Computer Methods and Programs in Biomedicine Update (Jan 2023)
Development of an OpenMRS-OMOP ETL tool to support informatics research and collaboration in LMICs
Abstract
Background: As more low and middle-income countries (LMICs) implement electronic health record systems (EHRs), informatics has become an important component of global health. OpenMRS is a popular open-source EHR that has been implemented in over 60 countries. As in high income countries, interoperability and research capabilities remain a challenge. The Observational Medical Outcomes Partnership (OMOP) is one of the most relevant common data models (CDM) to support EHR-based research and data sharing, but its adoption has been limited in LMICs. To address this gap, we developed an OpenMRS to OMOP extract, transform, and load (ETL) tool using Talend. Methods: We built on existing documentation to develop a comprehensive concept map from OpenMRS to OMOP. The OMOP domains were reviewed for overlapping concepts in OpenMRS, and a core set of tables were selected for ETL development. Specific variables were then identified from OpenMRS tables which mapped to OMOP domain fields. Afterwards, the ETL tool was developed using MySQL Workbench, PostgreSQL, and Talend. Results: Seven of 14 OMOP domains were selected for ETL pipeline development . The location, person, and provider domains required the least amount of Talend job components, which involved ≤2 tDBInputs, 1 tMap, and 1 tDBOutput. Care_site, observation_period, observation, and person_death all required additional Talend components to properly transform the respective data fields.

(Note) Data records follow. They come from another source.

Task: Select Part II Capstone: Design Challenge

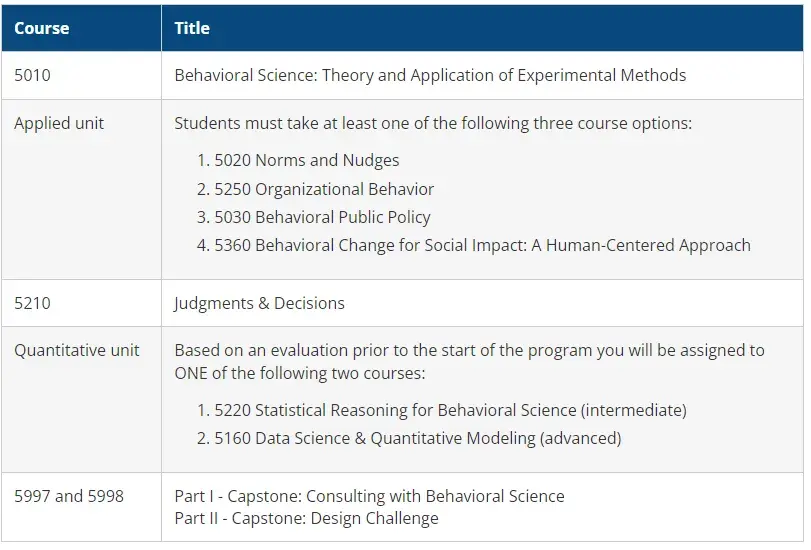Action: coord(306,518)
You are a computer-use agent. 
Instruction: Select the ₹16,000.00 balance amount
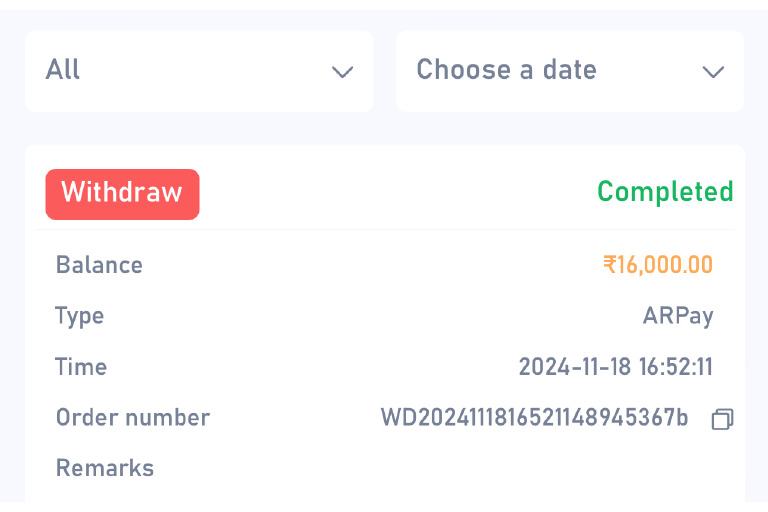click(658, 265)
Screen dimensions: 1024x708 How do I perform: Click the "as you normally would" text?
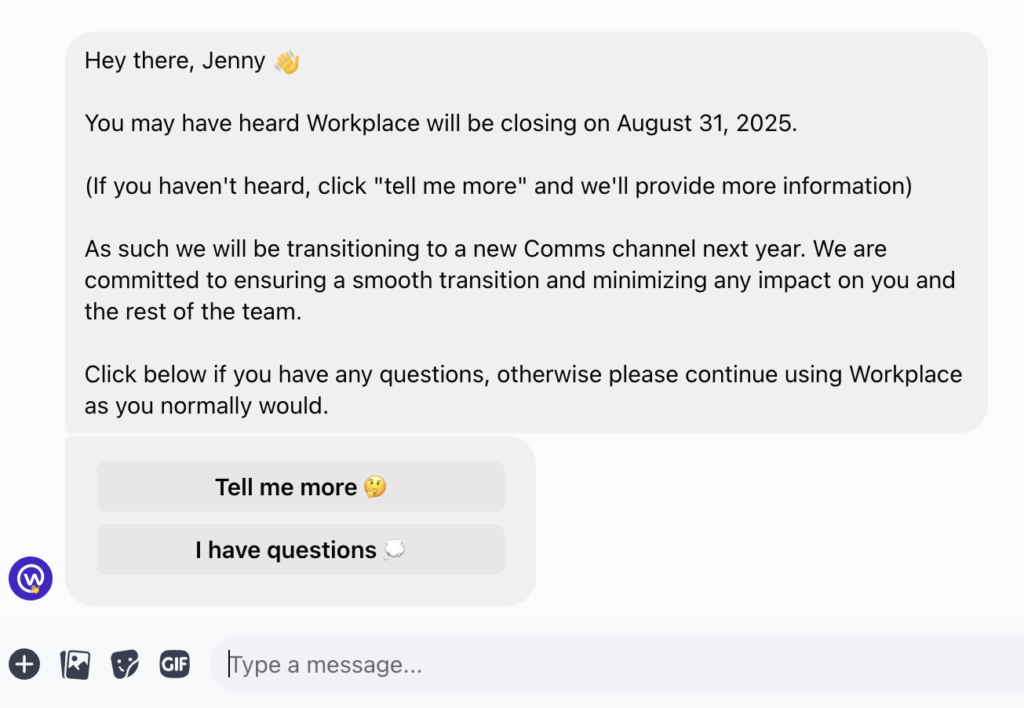(206, 407)
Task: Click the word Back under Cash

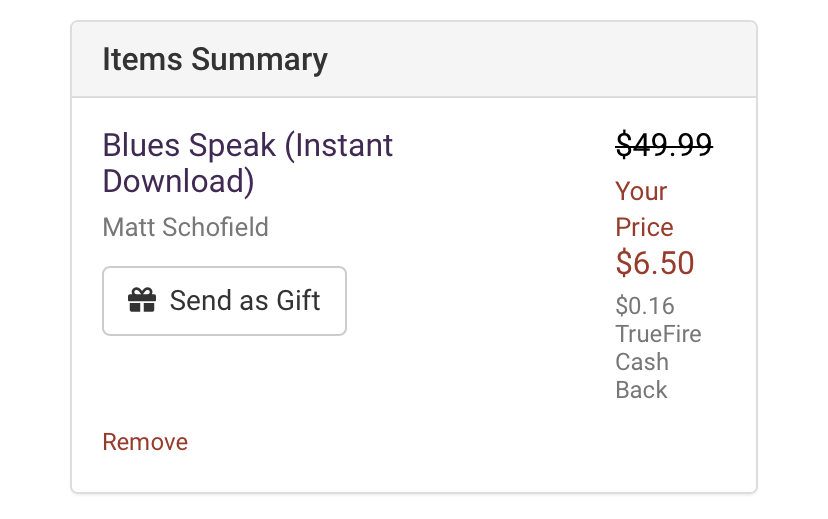Action: (x=641, y=390)

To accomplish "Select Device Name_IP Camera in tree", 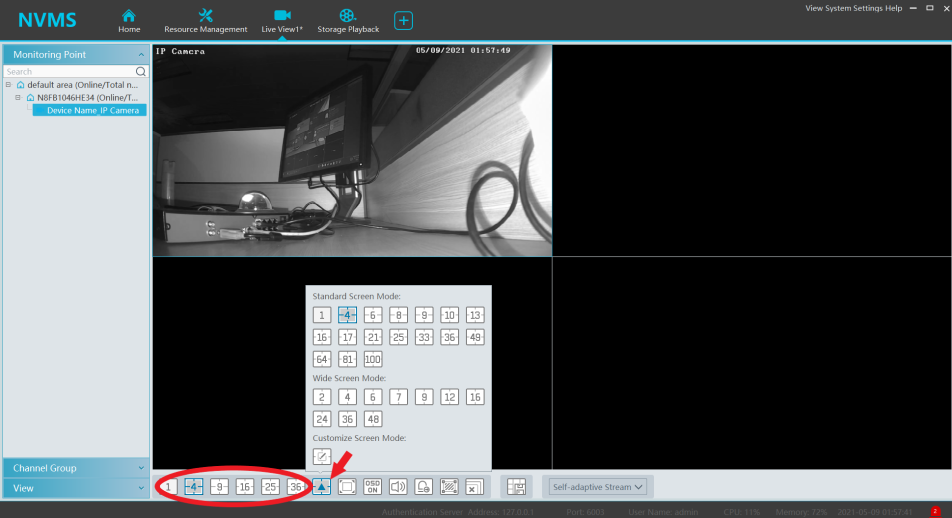I will click(92, 110).
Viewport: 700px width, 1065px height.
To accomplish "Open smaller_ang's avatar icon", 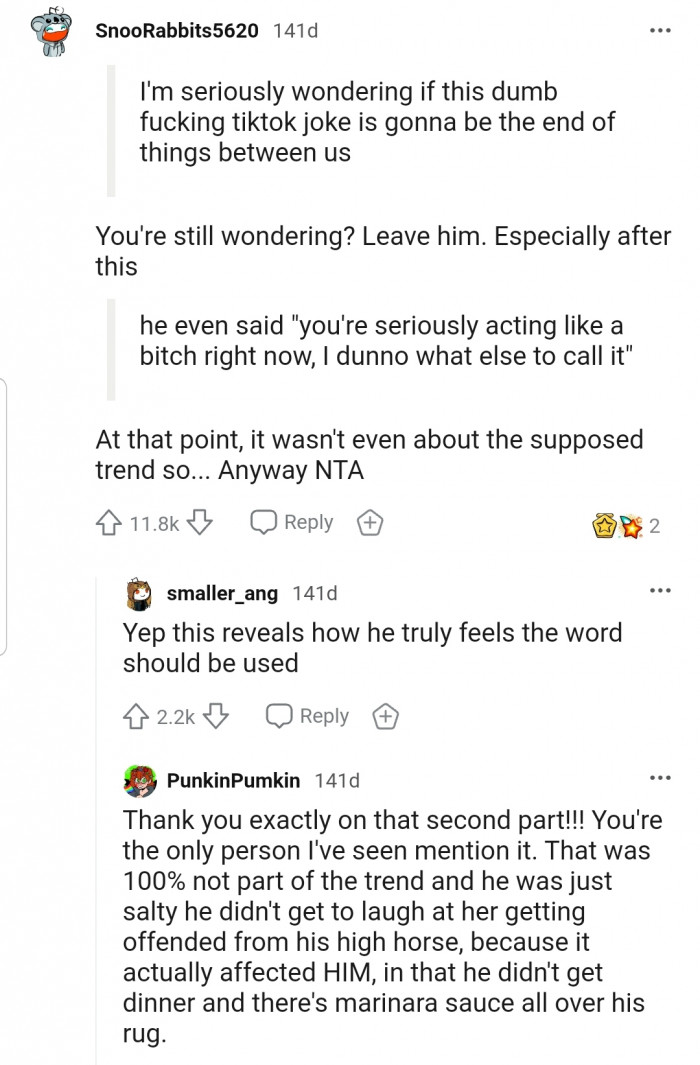I will (140, 594).
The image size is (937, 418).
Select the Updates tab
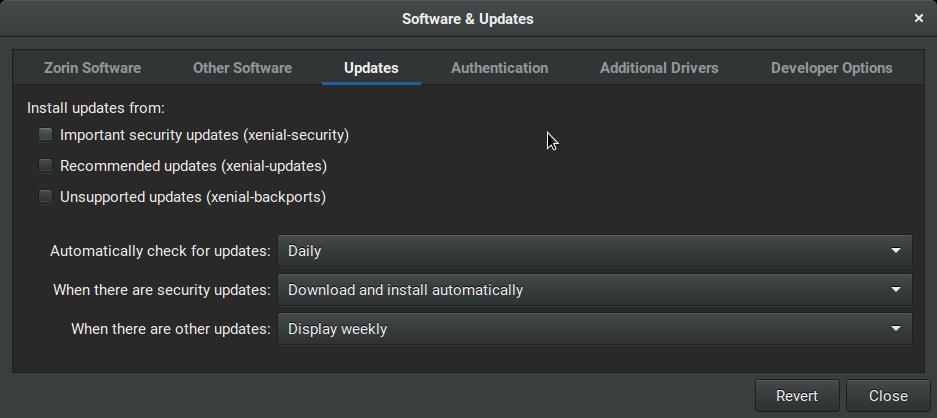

It took 15 min to transform 9,932 OpenMRS observation records to OMOP. Conclusions: It is feasible to develop a free, open-source ETL pipeline to transform clinical data in OpenMRS instances into OMOP. Processing large datasets is swift and scalable with potential for more improvement. Using this tool alongside OpenMRS can dramatically increase the potential for global health informatics collaborations and building local infrastructure and research capacity. Further testing and development will be required prior to widespread dissemination, along with appropriate documentation and training resources.